A block of data
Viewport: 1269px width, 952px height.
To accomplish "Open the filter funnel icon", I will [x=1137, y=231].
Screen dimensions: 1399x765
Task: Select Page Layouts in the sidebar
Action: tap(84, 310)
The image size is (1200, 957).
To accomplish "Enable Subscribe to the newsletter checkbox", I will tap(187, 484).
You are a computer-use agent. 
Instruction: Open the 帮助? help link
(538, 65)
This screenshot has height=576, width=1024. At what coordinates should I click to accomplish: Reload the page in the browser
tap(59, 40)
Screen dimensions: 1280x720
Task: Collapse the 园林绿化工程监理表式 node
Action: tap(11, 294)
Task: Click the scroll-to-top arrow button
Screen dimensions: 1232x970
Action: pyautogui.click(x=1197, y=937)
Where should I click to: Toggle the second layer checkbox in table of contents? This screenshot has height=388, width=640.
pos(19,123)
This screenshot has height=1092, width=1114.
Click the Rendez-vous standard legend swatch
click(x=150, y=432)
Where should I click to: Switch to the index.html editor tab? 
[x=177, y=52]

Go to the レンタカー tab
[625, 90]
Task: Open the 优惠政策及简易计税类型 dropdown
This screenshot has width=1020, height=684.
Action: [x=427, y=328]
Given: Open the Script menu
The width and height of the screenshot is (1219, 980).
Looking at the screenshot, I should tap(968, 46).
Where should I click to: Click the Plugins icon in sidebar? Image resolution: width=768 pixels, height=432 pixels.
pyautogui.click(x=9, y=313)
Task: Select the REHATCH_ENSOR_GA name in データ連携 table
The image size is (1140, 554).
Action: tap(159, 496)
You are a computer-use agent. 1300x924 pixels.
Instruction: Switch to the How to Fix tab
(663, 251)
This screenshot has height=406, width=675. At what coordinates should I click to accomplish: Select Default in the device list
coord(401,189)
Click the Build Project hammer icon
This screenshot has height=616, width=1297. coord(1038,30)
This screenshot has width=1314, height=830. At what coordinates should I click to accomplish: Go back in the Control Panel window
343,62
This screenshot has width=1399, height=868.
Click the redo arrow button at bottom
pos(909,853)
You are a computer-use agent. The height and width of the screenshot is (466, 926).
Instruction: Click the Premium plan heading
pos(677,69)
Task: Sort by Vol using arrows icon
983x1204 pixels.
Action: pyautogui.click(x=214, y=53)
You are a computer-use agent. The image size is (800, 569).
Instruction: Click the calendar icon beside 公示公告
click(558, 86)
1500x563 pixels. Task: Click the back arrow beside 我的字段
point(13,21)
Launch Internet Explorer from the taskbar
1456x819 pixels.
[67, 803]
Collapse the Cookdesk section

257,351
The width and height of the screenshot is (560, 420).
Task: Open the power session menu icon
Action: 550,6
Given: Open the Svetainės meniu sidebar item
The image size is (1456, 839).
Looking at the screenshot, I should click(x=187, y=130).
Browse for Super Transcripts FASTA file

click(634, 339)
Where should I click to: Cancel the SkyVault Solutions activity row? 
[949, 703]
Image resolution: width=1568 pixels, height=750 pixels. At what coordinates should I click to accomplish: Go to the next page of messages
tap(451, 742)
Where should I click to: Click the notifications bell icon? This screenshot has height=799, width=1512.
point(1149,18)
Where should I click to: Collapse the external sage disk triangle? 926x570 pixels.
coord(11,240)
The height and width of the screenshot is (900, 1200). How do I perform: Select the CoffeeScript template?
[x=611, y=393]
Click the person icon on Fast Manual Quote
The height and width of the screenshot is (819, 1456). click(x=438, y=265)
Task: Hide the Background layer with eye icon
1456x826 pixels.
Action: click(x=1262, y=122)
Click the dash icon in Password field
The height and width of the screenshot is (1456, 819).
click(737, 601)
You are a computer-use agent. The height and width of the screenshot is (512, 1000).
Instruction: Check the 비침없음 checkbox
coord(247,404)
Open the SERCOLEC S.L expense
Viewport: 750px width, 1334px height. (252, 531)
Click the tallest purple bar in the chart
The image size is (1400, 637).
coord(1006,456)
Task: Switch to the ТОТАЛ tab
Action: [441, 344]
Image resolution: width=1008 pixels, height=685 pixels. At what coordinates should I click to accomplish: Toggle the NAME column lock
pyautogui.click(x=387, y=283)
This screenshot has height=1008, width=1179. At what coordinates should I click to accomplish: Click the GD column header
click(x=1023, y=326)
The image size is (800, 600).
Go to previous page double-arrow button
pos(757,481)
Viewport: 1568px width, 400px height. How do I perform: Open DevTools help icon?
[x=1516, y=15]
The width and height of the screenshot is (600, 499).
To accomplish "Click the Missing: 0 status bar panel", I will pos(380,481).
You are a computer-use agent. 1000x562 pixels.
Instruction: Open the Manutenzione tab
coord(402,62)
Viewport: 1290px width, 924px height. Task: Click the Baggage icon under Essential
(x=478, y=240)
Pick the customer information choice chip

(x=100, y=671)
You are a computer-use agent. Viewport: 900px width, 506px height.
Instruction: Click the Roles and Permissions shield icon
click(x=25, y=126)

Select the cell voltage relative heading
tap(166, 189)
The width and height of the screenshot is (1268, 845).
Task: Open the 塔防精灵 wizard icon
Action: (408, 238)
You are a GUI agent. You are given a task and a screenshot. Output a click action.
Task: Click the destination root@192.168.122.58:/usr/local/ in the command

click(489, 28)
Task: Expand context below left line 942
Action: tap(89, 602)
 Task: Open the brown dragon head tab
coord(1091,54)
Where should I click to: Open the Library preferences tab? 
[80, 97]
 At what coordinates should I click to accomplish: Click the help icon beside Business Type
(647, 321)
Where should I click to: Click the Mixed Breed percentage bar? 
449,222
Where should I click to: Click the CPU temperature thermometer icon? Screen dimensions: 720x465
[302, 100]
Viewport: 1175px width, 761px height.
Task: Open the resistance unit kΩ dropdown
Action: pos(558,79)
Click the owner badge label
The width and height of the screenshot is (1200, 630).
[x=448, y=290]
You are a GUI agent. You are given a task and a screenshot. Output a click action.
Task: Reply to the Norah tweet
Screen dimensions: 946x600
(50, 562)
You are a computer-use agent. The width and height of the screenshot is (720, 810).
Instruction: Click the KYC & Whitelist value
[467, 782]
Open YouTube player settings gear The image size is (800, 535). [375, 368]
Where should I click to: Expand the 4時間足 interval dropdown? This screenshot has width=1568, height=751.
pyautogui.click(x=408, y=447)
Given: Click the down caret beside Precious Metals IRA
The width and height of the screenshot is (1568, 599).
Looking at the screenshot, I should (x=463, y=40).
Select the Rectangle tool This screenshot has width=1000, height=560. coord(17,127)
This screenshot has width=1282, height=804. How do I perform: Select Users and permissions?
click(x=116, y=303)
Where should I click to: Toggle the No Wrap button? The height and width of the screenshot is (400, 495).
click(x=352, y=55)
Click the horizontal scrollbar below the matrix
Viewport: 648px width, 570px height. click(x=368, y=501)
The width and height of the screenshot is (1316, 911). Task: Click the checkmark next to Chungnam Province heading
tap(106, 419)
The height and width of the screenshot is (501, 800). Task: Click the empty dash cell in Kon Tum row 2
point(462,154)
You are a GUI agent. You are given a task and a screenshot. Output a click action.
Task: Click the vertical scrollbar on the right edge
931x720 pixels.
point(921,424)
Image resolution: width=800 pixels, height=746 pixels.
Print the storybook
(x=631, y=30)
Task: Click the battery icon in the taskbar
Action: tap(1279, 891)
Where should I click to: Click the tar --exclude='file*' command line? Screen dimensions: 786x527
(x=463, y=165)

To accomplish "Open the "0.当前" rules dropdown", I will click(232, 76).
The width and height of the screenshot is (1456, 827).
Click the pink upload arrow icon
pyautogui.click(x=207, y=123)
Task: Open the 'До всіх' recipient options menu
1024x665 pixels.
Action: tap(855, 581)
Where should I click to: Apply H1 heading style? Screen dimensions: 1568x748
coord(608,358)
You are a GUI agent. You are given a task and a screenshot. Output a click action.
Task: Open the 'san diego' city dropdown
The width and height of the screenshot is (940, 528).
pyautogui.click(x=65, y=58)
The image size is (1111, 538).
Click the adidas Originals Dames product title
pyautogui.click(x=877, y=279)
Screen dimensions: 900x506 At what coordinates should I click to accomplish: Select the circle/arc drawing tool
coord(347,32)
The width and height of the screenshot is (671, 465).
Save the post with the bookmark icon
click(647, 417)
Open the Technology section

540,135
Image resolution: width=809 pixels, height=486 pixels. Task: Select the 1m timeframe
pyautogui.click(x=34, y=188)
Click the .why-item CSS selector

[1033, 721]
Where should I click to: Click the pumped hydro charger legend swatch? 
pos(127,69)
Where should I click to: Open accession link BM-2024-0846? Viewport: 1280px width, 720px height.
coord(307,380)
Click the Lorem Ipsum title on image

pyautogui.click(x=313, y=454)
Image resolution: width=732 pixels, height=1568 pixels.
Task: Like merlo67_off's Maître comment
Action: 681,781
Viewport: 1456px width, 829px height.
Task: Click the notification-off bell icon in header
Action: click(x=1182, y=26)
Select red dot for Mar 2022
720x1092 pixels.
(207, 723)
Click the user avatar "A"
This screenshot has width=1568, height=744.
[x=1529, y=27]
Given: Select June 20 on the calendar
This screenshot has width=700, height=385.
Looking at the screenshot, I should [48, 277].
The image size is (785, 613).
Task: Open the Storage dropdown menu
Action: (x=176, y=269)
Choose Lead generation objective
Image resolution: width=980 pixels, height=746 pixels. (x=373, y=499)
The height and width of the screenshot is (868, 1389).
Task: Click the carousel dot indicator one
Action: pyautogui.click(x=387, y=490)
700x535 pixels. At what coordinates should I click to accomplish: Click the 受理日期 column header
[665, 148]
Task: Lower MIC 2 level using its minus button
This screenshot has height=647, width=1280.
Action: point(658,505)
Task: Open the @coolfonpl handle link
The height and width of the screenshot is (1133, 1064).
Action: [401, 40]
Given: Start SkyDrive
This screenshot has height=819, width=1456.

REQUIREMENT: Starting at the item that contains "Choose Lead generation objective" and ending with the last item, render those items as a numbered list, leaving out any blank lines.

RESPONSE FOR THIS EXERCISE:
1. Choose Lead generation objective
2. Image resolution: width=980 pixels, height=746 pixels. (x=373, y=499)
3. The height and width of the screenshot is (868, 1389).
4. Task: Click the carousel dot indicator one
5. Action: pyautogui.click(x=387, y=490)
6. 700x535 pixels. At what coordinates should I click to accomplish: Click the 受理日期 column header
7. [665, 148]
8. Task: Lower MIC 2 level using its minus button
9. This screenshot has height=647, width=1280.
10. Action: point(658,505)
11. Task: Open the @coolfonpl handle link
12. The height and width of the screenshot is (1133, 1064).
13. Action: [401, 40]
14. Given: Start SkyDrive
15. This screenshot has height=819, width=1456.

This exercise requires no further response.